Short exercise:
Reproduce the records verbatim from the line containing "Click the yellow" through the end of the records, inclusive.

## Start Rows

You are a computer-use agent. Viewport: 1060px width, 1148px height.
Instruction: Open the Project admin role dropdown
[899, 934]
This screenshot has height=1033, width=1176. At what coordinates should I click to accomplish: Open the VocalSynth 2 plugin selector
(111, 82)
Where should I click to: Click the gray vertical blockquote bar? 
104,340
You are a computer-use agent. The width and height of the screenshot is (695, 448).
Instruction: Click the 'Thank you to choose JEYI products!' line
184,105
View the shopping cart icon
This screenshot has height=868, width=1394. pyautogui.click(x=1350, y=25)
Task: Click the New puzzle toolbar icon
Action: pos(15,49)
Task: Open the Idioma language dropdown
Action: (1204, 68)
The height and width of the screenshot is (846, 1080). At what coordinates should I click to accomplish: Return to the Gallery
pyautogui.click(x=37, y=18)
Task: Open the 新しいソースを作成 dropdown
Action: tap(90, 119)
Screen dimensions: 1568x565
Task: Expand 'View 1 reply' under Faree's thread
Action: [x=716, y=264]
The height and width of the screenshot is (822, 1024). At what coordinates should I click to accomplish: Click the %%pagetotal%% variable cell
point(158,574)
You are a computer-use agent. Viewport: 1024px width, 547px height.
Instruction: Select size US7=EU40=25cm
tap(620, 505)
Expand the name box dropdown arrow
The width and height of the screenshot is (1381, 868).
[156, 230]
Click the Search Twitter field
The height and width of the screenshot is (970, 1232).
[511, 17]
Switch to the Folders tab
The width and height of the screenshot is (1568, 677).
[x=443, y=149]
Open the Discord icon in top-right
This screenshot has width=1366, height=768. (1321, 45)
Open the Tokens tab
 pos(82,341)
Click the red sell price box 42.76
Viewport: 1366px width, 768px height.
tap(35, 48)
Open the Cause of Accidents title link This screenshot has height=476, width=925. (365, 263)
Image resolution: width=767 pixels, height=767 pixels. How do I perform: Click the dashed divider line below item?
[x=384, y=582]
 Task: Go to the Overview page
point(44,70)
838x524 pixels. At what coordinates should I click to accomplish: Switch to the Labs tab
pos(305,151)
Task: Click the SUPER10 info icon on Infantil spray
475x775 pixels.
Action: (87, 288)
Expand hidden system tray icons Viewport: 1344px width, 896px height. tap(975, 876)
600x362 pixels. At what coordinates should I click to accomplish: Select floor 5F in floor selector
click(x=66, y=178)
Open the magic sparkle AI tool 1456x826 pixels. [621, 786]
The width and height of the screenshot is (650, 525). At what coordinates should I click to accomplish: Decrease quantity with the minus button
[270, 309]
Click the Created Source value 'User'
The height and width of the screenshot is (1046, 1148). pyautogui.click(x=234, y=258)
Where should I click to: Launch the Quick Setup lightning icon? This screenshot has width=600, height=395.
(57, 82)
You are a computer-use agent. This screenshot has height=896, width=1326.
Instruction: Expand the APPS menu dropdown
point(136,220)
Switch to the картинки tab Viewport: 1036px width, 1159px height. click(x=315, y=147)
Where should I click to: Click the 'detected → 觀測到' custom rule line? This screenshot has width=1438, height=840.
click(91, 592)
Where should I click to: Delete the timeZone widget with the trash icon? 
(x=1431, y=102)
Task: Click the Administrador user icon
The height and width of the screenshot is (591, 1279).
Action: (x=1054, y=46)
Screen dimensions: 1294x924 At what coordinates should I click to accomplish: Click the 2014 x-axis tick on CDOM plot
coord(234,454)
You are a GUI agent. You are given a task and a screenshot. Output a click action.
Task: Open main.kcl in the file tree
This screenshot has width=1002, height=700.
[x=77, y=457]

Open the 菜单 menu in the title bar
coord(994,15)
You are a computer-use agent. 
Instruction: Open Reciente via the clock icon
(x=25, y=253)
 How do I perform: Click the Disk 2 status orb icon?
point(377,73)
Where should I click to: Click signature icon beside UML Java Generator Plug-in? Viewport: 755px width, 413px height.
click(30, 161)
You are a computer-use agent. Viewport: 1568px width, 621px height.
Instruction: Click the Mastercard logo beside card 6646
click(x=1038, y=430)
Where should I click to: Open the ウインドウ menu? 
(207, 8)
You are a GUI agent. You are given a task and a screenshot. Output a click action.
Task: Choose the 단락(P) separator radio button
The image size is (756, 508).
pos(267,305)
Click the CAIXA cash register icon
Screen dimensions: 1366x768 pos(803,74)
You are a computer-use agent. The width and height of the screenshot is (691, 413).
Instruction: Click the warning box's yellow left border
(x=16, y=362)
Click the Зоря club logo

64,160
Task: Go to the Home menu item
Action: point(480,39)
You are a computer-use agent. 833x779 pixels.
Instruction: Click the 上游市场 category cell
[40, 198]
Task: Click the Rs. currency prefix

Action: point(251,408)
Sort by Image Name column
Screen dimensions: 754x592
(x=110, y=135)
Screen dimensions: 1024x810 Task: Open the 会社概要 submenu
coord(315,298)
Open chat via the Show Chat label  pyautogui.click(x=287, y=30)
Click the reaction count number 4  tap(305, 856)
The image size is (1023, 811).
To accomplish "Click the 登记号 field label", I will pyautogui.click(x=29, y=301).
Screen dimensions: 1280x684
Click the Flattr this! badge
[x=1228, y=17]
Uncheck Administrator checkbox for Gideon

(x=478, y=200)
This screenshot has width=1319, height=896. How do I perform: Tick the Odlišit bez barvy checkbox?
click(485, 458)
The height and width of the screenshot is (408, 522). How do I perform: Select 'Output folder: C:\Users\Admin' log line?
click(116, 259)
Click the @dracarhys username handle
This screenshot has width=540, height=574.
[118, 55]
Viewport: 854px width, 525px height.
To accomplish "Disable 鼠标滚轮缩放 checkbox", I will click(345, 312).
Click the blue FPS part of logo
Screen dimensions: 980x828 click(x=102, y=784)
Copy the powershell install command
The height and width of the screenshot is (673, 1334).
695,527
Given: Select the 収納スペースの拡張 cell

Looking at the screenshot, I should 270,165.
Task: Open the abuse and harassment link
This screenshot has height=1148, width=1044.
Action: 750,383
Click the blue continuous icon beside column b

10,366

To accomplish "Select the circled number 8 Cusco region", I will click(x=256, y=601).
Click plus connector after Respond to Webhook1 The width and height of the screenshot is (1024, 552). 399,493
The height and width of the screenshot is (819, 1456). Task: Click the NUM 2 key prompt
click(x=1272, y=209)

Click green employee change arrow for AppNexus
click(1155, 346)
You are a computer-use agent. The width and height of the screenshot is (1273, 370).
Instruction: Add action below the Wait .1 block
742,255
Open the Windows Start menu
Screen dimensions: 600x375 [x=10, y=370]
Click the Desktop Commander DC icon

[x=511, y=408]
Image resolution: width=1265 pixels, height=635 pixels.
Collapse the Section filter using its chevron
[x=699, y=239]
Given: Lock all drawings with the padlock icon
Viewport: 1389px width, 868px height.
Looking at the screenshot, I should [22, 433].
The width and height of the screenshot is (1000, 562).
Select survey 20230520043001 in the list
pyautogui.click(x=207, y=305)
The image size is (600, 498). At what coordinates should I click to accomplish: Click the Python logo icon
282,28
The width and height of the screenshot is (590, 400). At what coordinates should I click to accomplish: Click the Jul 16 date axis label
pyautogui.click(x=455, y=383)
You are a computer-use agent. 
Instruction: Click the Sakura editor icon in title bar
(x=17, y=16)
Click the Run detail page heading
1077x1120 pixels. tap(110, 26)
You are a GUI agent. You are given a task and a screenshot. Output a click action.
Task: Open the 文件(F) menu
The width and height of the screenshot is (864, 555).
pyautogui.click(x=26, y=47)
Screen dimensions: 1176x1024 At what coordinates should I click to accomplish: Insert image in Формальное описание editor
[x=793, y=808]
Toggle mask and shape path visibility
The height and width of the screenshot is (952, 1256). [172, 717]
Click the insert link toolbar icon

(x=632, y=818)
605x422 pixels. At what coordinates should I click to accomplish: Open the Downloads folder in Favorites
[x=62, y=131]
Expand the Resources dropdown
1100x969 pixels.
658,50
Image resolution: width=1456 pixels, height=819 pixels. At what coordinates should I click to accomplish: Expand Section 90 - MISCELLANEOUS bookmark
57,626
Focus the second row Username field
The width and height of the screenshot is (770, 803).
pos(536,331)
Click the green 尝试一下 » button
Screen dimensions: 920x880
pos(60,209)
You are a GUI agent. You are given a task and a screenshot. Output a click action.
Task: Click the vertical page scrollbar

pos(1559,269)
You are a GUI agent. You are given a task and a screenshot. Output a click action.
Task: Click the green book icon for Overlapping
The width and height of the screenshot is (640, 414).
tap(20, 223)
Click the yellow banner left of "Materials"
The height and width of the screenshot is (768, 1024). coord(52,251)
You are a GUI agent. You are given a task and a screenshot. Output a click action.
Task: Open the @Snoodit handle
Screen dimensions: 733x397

## End Rows

Solution for this task:
Click the yellow banner left of "Materials"
The height and width of the screenshot is (768, 1024). coord(52,251)
You are a GUI agent. You are given a task and a screenshot. Output a click action.
Task: Open the @Snoodit handle
Screen dimensions: 733x397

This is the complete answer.